* Directions for this task
From the listing below, output only the lines starting at the line that has "Yoda Tasse 40 Jahre (655, 821)" and ending at the line that has "DDR Geburtstagstasse 40 Jahre (1012, 821)", exactly as they appear, ends included.

* Input records
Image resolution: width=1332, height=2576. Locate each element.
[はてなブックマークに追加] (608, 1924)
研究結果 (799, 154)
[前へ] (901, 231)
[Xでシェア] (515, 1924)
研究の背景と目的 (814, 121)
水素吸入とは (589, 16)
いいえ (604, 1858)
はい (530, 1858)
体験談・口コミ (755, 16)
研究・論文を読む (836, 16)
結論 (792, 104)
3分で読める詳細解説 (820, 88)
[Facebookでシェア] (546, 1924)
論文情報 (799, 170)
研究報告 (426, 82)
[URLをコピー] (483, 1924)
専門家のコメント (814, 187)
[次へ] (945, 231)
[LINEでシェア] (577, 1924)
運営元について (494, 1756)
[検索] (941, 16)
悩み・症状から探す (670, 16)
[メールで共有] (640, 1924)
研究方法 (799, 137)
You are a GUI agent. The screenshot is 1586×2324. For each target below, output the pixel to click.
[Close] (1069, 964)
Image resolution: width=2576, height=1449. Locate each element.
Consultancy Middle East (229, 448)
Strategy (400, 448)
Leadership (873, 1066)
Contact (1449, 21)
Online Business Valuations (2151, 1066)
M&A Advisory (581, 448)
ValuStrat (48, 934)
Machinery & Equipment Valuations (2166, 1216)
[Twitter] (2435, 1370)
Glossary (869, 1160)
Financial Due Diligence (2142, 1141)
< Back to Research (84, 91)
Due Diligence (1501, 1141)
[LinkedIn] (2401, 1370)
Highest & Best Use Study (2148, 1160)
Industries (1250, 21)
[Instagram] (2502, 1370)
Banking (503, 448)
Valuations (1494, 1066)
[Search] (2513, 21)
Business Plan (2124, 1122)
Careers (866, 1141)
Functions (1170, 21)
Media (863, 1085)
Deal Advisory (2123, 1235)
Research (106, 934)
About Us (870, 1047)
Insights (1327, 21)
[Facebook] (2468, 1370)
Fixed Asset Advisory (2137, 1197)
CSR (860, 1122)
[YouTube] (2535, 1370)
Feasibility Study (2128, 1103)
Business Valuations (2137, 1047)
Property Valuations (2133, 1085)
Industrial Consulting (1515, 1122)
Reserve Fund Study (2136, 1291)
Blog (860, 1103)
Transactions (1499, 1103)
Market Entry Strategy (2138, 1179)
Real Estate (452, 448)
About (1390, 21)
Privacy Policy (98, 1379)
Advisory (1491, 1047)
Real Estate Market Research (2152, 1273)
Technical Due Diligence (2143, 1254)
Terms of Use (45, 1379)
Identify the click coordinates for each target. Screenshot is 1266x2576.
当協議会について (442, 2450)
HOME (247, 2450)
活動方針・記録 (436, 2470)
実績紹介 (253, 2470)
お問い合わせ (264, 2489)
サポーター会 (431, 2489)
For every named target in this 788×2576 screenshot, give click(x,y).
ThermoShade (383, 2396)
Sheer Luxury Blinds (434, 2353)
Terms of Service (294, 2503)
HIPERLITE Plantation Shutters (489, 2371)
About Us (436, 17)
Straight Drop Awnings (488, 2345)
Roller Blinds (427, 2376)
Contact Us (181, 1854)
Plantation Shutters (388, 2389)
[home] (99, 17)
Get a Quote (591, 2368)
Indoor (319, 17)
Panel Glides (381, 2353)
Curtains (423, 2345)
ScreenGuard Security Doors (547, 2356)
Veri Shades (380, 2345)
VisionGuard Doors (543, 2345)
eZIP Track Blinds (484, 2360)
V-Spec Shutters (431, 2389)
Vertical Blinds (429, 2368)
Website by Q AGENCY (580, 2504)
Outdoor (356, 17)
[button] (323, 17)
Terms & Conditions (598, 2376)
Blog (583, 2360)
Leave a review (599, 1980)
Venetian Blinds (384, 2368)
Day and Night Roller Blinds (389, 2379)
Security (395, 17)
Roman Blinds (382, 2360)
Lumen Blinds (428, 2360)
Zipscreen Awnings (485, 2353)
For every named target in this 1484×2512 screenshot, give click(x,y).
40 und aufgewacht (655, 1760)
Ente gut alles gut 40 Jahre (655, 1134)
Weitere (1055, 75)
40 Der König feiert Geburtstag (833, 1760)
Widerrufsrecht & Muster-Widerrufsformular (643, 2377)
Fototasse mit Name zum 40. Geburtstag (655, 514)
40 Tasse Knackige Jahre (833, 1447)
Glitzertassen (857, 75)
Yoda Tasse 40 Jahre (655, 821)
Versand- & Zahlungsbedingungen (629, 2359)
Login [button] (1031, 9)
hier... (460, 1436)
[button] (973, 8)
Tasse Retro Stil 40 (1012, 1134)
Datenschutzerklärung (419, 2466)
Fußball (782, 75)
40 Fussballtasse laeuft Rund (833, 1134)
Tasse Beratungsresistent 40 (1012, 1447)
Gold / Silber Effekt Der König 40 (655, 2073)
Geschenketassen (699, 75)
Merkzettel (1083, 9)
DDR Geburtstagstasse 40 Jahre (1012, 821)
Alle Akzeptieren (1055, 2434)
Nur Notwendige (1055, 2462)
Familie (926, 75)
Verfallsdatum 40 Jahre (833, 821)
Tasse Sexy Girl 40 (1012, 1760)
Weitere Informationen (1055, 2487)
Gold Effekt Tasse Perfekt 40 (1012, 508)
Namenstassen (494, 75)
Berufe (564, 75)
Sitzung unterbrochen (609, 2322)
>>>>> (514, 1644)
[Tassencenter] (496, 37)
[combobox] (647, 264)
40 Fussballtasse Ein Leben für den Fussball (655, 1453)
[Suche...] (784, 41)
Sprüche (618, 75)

* Response to the exercise
Yoda Tasse 40 Jahre (655, 821)
Versand- & Zahlungsbedingungen (629, 2359)
Login [button] (1031, 9)
hier... (460, 1436)
[button] (973, 8)
Tasse Retro Stil 40 (1012, 1134)
Datenschutzerklärung (419, 2466)
Fußball (782, 75)
40 Fussballtasse laeuft Rund (833, 1134)
Tasse Beratungsresistent 40 (1012, 1447)
Gold / Silber Effekt Der König 40 (655, 2073)
Geschenketassen (699, 75)
Merkzettel (1083, 9)
DDR Geburtstagstasse 40 Jahre (1012, 821)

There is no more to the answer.